De Metz à Munich, un seul fil rouge : la bière. On suit des Messins qui troquent leurs terrasses place Saint-Louis pour les tentes géantes de l’Oktoberfest. Spoiler : ils s’y perdent… mais pas leurs pintes
Chaque automne, Munich se transforme en capitale mondiale de la bière. L’Oktoberfest rassemble six millions de visiteurs, près de sept millions de litres engloutis, et une ambiance qui fait passer la plus grosse fête de Moselle pour un apéro de quartier. Né en 1810 pour célébrer le mariage du prince héritier Louis de Bavière, le festival devient un mastodonte culturel : un mélange improbable entre patrimoine folklorique et parc d’attraction. Une superproduction où le houblon tient le premier rôle.

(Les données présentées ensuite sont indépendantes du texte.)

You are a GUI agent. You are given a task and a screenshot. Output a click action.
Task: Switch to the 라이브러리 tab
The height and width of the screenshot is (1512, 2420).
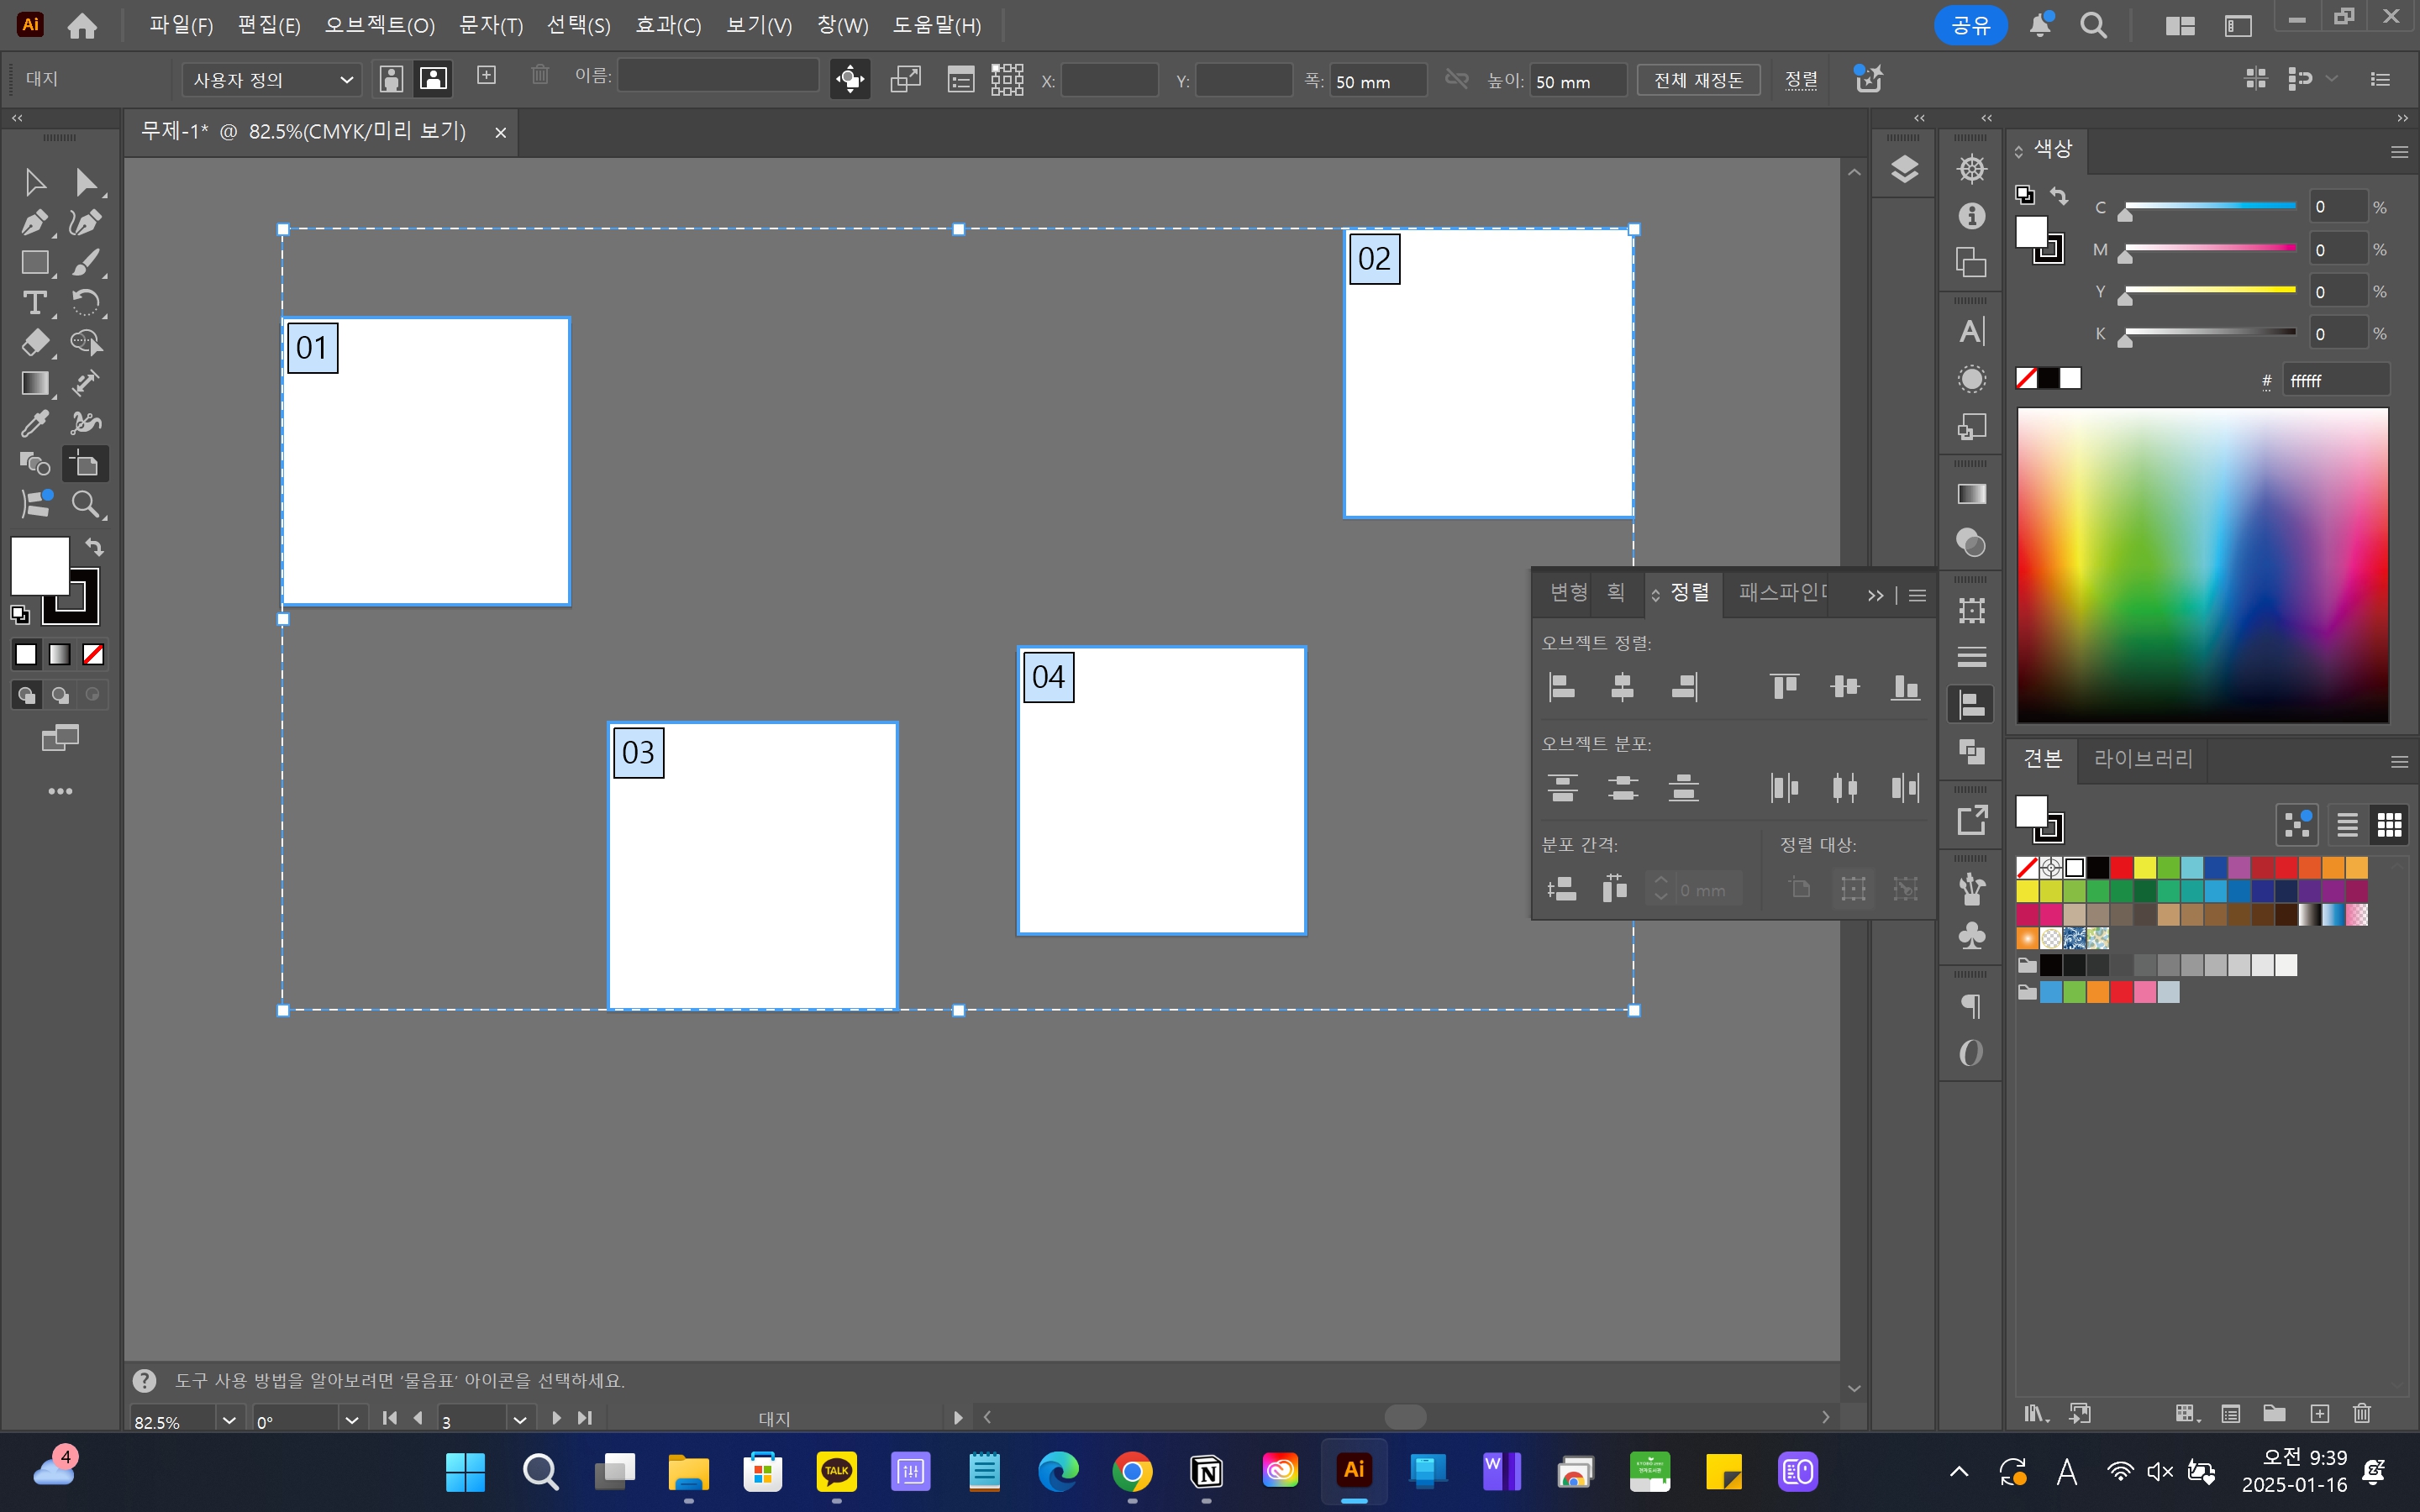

C’est dans ce décor que Maxime (24 ans), Thibault (31 ans), Anaïs (26 ans) et moi arrivons. Le voyage commence serrés dans un Blablacar : quatre heures coincés entre une glacière, des costumes et un conducteur qui répète qu’il « déteste la bière ». Tous portent déjà leurs habits bavarois. Lederhosen* pour Maxime et Thibault, Dirndl* pour Anaïs. J’arbore moi aussi un Lederhosen commandé sur Internet, plus proche d’un déguisement de carnaval que d’une pièce traditionnelle. À Munich, la règle est simple : sans tenue, on passe pour un figurant.
« On a l’air d’un groupe de cosplayeurs paumés », sourit Maxime.
À l’arrivée, la ville nous submerge. L’odeur sucrée du malt colle à l’air, les fanfares martèlent le sol et la foule compacte nous aspire sans préavis. Partout, des chapiteaux aux noms imprononçables Armbrustschützenzelt, Schützenfestzelt, Bräurosl s’élèvent comme des cathédrales éphémères.
« On dirait qu’ils ont tapé très vite et au hasard sur un clavier », lâche Thibault.
À l’intérieur, la densité surprend. « À Metz, une grande terrasse c’est 200 personnes. Ici, une tente en fait 10 000 » souffle Maxime, encore sonné.
Très vite, le rythme nous avale. On grimpe sur les bancs, on chante sans comprendre, on frappe du poing sur la table au même moment que tout le monde. Les verres s’entrechoquent dans un fracas sec, comme un feu d’artifice de verre.
Thibault résume : « En fait, juste un “cheers” et t’as dix nouveaux potes. »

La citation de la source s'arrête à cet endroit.